Nick had to admit there were some undeniable benefits to working for the FBI instead of hiding from them. They made it easier to move around and look legitimate, and even better, he was now operating on someone else’s dime. Bolton had supplied Nick with a new alias, Nicolas Raider. Raider had a U.S. passport, a platinum AmEx card, a bank account, and detailed histories in the IRS, the DMV, Experian, and other major government and private sector databases. The flip side, of course, was that every time Nick used the alias a blip popped up on Bolton’s computer telling him exactly where Nick was located. No problem, Nick thought. I can deal. It’s a new game.
Nick swiped his brand-new credit card through the machine at the airport, flashed his brand-new passport, and flew from Greece to his three-hundred-year-old stone farmhouse in Bois-le-Roi, France. Bois-le-Roi was a small village on the Seine just outside of Fontainebleau.
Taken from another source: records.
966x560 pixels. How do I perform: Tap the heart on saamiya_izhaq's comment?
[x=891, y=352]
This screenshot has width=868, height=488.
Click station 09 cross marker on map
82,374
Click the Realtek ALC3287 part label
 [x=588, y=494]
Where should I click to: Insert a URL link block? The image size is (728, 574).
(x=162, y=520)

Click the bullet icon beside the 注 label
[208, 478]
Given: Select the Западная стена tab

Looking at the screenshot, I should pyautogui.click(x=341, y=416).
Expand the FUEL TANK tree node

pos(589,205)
It was one of Nick’s many properties, and it had been chosen primarily for the solitude it offered.
The rambling single-story house, and the two acres it sat on, were surrounded by a stone wall that could be easily scaled but at least shielded the grounds from prying eyes. The former barn housed a beautifully restored red 1966 Jaguar E-type convertible and a three-year-old Mercedes GLK. The house and grounds were tended during his long absences by his neighbor, a gregarious horse trainer by trade who, in his free time, built ships in a bottle and gave them away. There were probably twenty bottled ships around Nick’s house.
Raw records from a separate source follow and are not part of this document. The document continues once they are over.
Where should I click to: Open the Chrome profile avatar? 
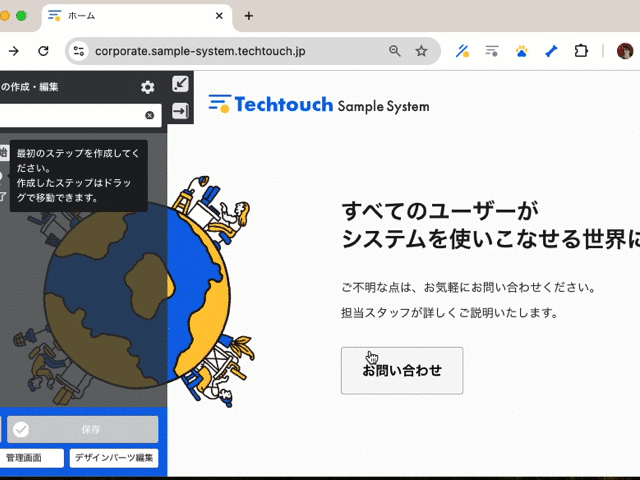pyautogui.click(x=624, y=51)
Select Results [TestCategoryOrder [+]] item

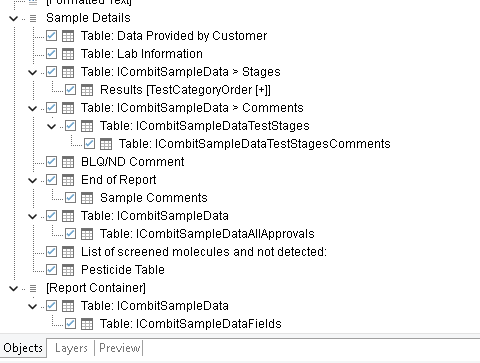point(185,90)
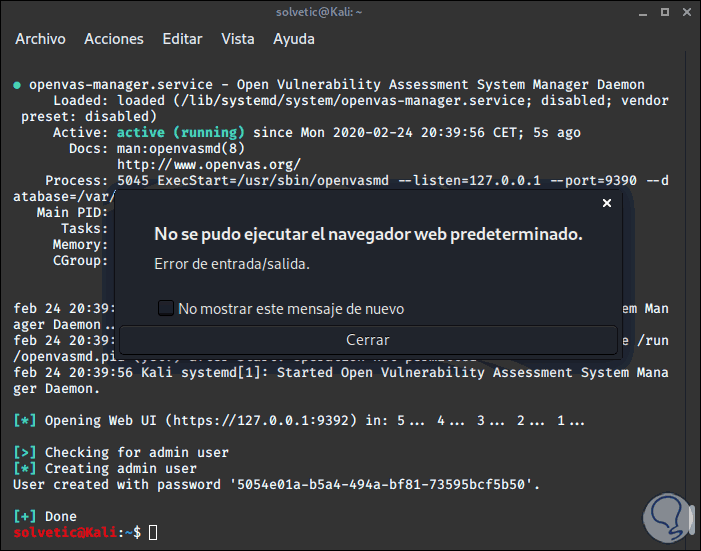Open the Ayuda menu
Viewport: 701px width, 551px height.
[x=294, y=39]
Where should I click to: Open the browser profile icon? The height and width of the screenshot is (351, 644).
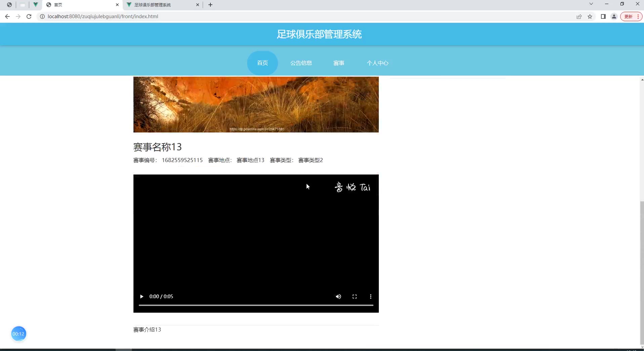coord(614,16)
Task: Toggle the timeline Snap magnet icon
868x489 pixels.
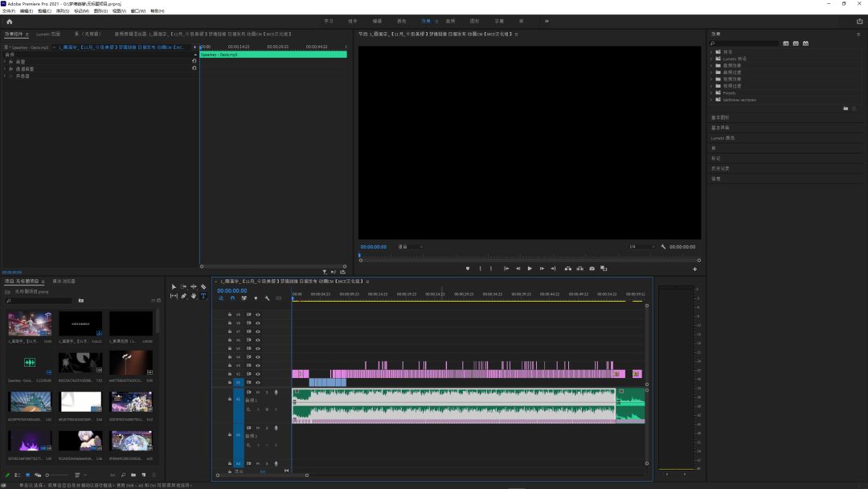Action: tap(232, 298)
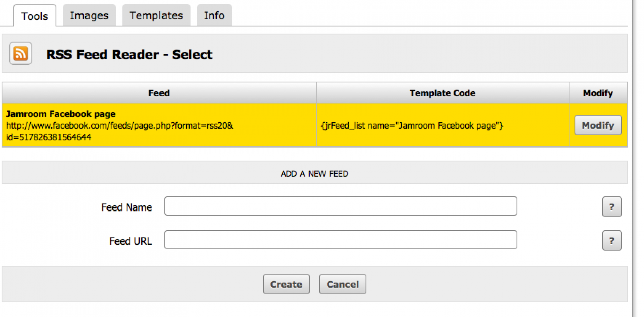Click the Modify column header
Viewport: 644px width, 317px height.
[598, 93]
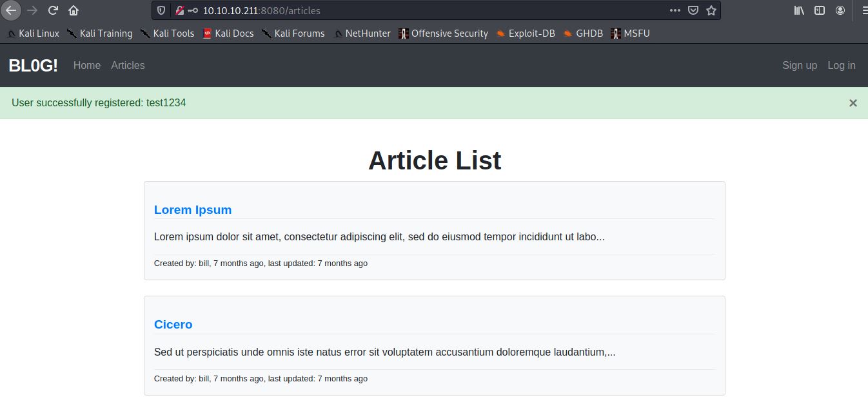The width and height of the screenshot is (868, 402).
Task: Reload the page with the refresh icon
Action: pos(54,10)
Nick arrived in Bois-le-Roi, checked in with his neighbor/groundskeeper, got briefed on all the local gossip he cared nothing about, then stopped by the baker, the butcher, and the grocer. For dinner he made himself a thick steak, fresh vegetables, and a warmed-up baguette, and he washed it down with a bottle of wine from his well-stocked cellar.
While he ate he opened his laptop and did some basic research into Burnside and Griffin. Most of what he read he already knew. Neither man was a shrinking violet, and their private lives were public record. Their professional lives were legend. Nick finished his steak, sipped his wine, and logged in to his encrypted cloud account, where he browsed through the files he’d been compiling of potential new crew members. His late-night diversion was online poker, where he targeted someone calling himself “Le Chiffre,” handily winning $15,000 from him. By the morning of his third day in Bois-le-Rois, Nick had come up with the broad strokes of his plan.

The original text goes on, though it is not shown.